== Provided material ==
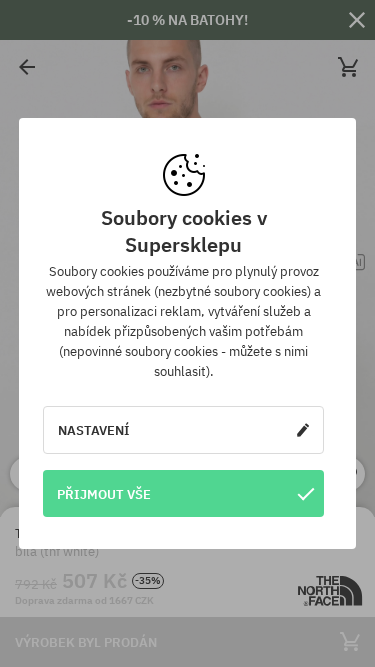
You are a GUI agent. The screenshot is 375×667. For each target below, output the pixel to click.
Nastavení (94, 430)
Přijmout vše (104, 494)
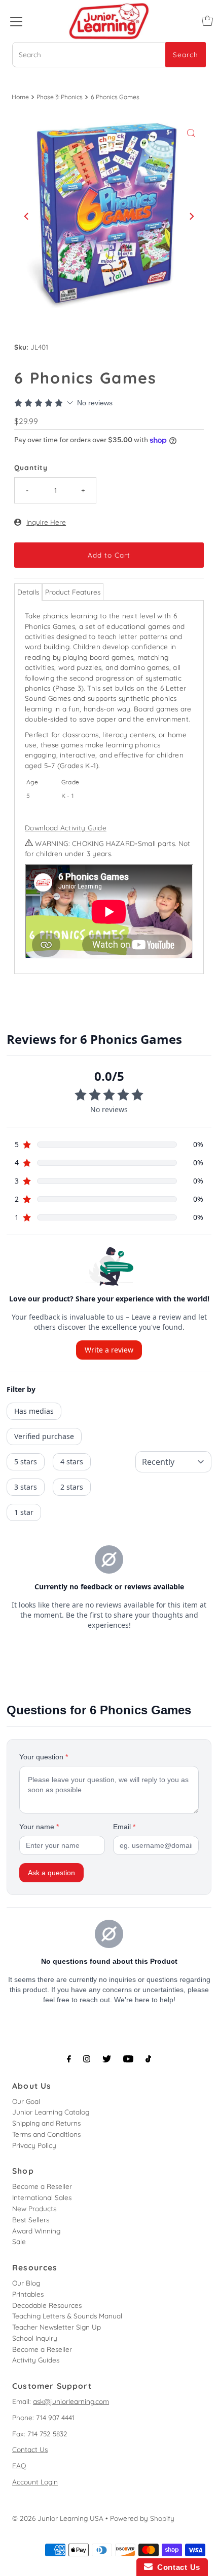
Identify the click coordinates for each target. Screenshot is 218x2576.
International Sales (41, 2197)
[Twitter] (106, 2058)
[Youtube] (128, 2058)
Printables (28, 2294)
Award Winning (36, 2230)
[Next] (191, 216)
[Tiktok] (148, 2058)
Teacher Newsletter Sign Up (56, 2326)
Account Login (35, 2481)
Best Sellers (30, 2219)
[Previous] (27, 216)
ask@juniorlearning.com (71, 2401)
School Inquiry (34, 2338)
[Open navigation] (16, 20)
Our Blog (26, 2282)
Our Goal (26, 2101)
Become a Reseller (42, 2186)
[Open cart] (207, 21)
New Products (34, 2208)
===
== Provided material ==
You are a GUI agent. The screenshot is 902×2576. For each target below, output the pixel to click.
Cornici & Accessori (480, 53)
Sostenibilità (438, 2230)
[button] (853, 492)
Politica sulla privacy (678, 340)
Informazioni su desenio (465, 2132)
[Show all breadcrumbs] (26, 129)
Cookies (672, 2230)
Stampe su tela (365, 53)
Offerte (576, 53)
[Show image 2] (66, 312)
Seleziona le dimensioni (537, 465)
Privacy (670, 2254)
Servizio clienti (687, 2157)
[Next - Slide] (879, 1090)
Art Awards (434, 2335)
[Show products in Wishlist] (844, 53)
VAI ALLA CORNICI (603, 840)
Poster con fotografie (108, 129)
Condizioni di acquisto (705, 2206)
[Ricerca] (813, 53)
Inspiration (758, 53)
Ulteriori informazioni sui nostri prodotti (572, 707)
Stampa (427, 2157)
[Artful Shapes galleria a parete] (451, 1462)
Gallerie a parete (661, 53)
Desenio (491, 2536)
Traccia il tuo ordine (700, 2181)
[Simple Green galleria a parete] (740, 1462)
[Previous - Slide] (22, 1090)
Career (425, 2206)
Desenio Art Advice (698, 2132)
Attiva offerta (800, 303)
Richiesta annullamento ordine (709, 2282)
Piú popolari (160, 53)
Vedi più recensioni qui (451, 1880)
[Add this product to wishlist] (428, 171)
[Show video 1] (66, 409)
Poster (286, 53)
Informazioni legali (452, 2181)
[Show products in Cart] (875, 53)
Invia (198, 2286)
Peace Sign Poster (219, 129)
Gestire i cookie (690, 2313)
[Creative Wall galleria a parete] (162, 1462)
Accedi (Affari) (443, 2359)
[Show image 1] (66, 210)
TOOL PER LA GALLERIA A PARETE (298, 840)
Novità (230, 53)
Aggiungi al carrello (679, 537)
===
> [Exercise instructions]
Copy out, exactly and alone, the lines of the entries above between the ones holding "Invia (198, 2286)" and "Aggiungi al carrello (679, 537)", inclusive.

> [Written solution]
Invia (198, 2286)
Peace Sign Poster (219, 129)
Gestire i cookie (690, 2313)
[Creative Wall galleria a parete] (162, 1462)
Accedi (Affari) (443, 2359)
[Show image 1] (66, 210)
TOOL PER LA GALLERIA A PARETE (298, 840)
Novità (230, 53)
Aggiungi al carrello (679, 537)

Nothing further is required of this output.